If your card issuer is willing to move credit limits from new cards you intend to cancel to an older one you plan to keep, you could see some scoring benefit. But there are better ways to improve your score, and having only one card with a high credit limit has potential drawbacks.
Dear Keeping Score,
I have a few cards with one bank, all I don’t use except one. The card I use has 10 years of history. All the accounts have a $0 balance and no annual fees.
Would it be advantageous to close the newer cards (under two years of age) and transfer the credit lines on those cards ($30,000) to the older card that I use all the time and had for 10 years?
The bank has confirmed they will transfer the credit lines. Was thinking this would help my average age of accounts. Also, possibly, only having one card with a $50,000 credit line would be better than four cards with a total of $50,000 in credit. Thanks in advance! –D
Let’s start with why did you get four cards from the same issuer? Has the reason for getting four changed?
If it was for rewards, are you sure you won’t lose them by closing the card? For example, I get a free hotel night and elite status with one of my credit cards. Closing it would forfeit the night and status. So first, be sure you know the consequences of canceling.
Next, if your action will leave you with only one credit card, I suggest you look to open at least one additional card. Having only one card available can be problematic if the card is refused or compromised for any reason, or lost while on vacation. I like to think of a spare card like having a spare tire in case of a flat.
Of course, if you open a new card, you will have a hard inquiry that will drop your score slightly for a few months, but then it will recover.
A final consideration is that if in the future you decide to part ways with your $50,000 card issuer, chances are you’ll end up with much less spending power on your new card.
See related: How a closed account affects your credit score
Closing your cards shouldn’t hurt, but it may not help much, either
Aside from the above, I don’t see a major problem with doing what you suggest, but I don’t see an advantage either. The main reason for not closing accounts is that you generally lose the credit line, but since you have already checked with the bank and they are willing to transfer the lines to your oldest card, this isn’t an issue.

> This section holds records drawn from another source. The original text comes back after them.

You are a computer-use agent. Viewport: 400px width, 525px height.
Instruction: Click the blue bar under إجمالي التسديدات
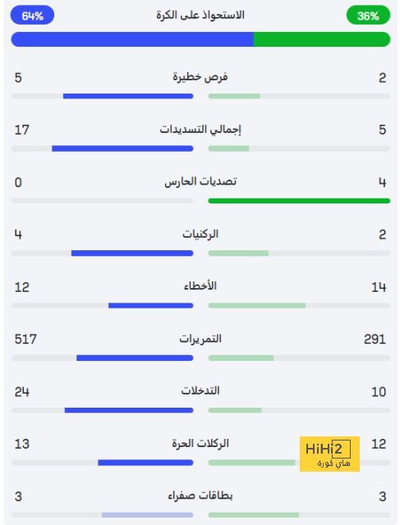click(122, 148)
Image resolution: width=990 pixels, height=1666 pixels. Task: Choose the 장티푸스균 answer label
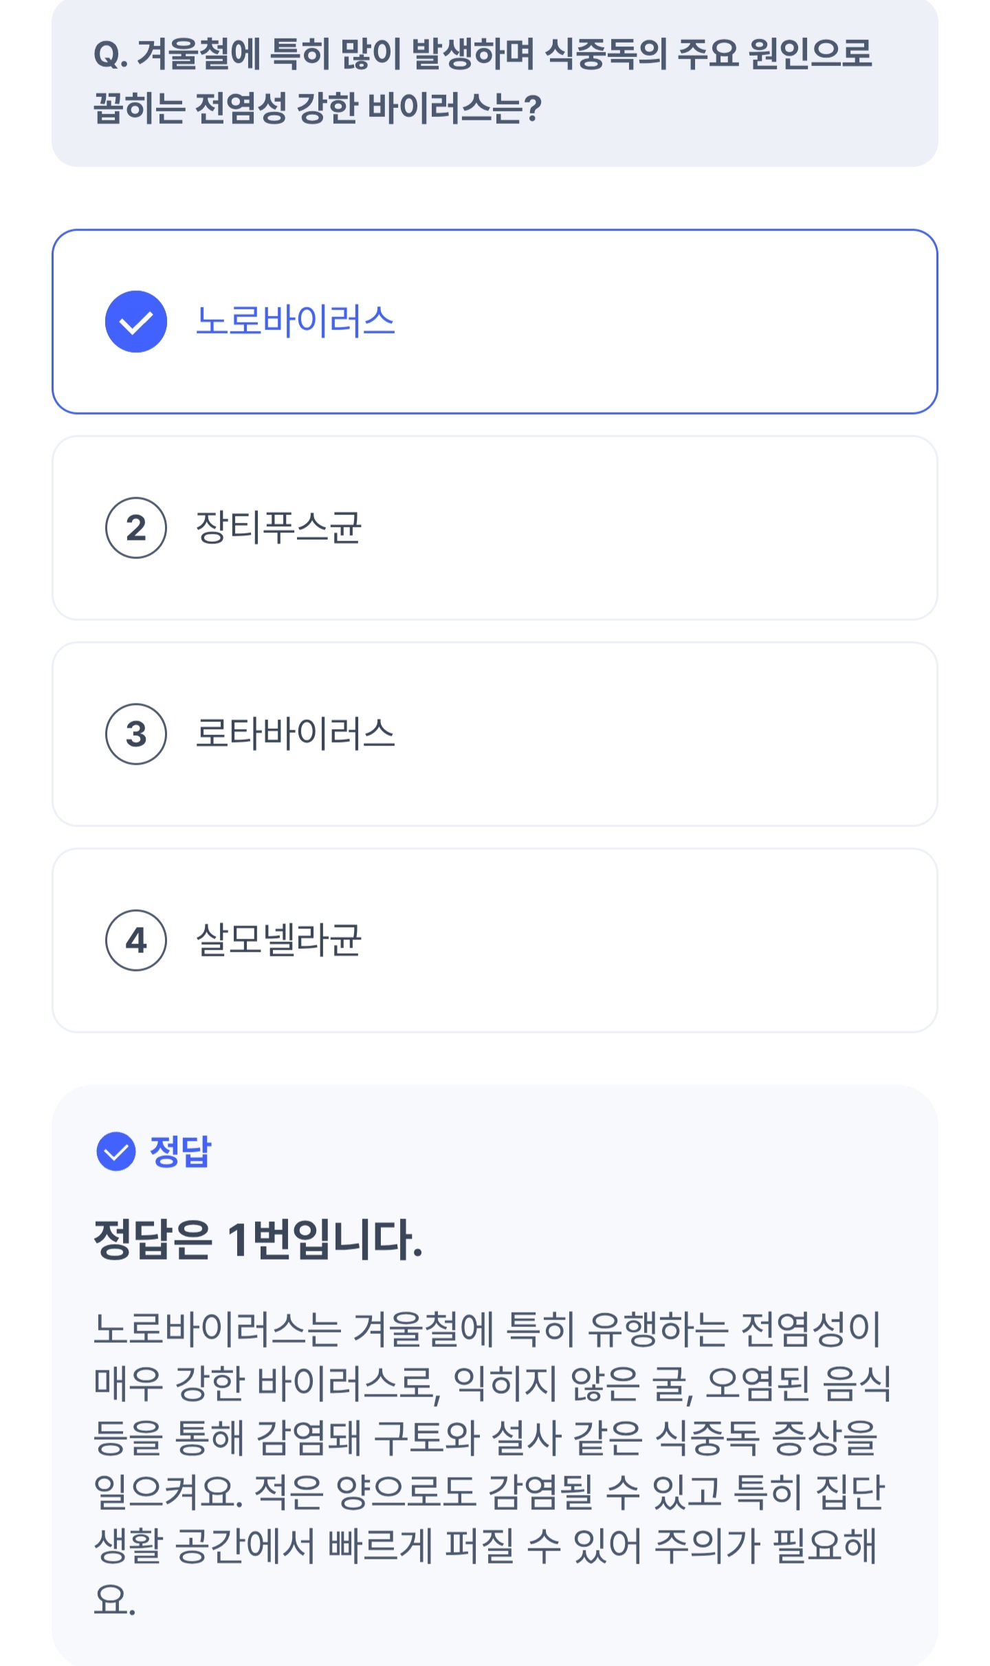pyautogui.click(x=278, y=528)
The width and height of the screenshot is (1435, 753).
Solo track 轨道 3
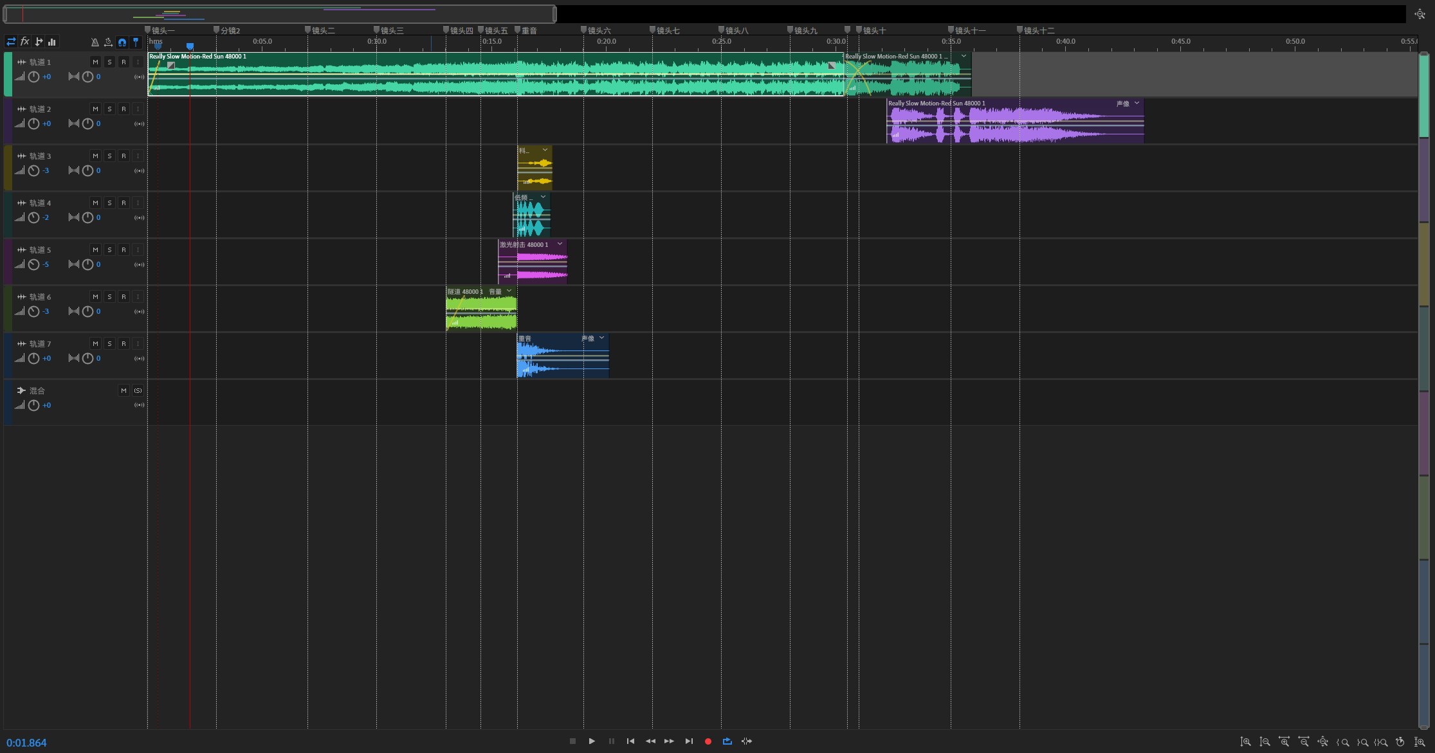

When it comes to your credit score, the actual number of credit cards doesn’t factor into the FICO score. What counts is the length of your credit history (15%) and your credit utilization ratio (30%), both of which you will retain by consolidating the cards into one.
There may be a slight advantage for your FICO score from making your individual account utilization the same as your overall utilization number but it would be small, if any, as your total utilization ratio will remain the same. And, as you said, it would improve your average age of accounts, which is part of the credit history length scoring factor.
In general, all you need to do to maintain a great score is to pay your bills on time, keep your utilization low, maintain a relationship with a creditor for an extended time (10 years with one creditor is a great goal) and have a mix of credit types.
You haven’t told me if you have other types of debts, but good examples of a credit mix that will generally be good for a credit score are having a mortgage or any type of installment loan, like a furniture or car loan.
You don’t say what your current score is, but if it’s not exactly where you would like it to be, my suggestion to boost it would be to look at your mix and see if you can comfortably add something.
Be careful with all that credit
Having a credit card with a large credit line is nice, but I would caution you to be extra careful with any spending decisions you make once the transfers are complete.
When I say you need to keep your utilization low, I am talking about keeping overall spending between about 5% to 20% of your available credit in one billing cycle. With a $50,000 limit, 20% equates to $10,000 and that is a lot!
Remember, beyond all the calculations and algorithms, a higher amount of debt equals a higher default risk profile, which equals a lower score.
If you have the funds to pay that amount off each month, all the better. Just because you have $50,000 at your disposal does not mean that you ever want to get close to that max. But it’s comforting to know you can in an exceptional situation.
Remember to keep track of your score!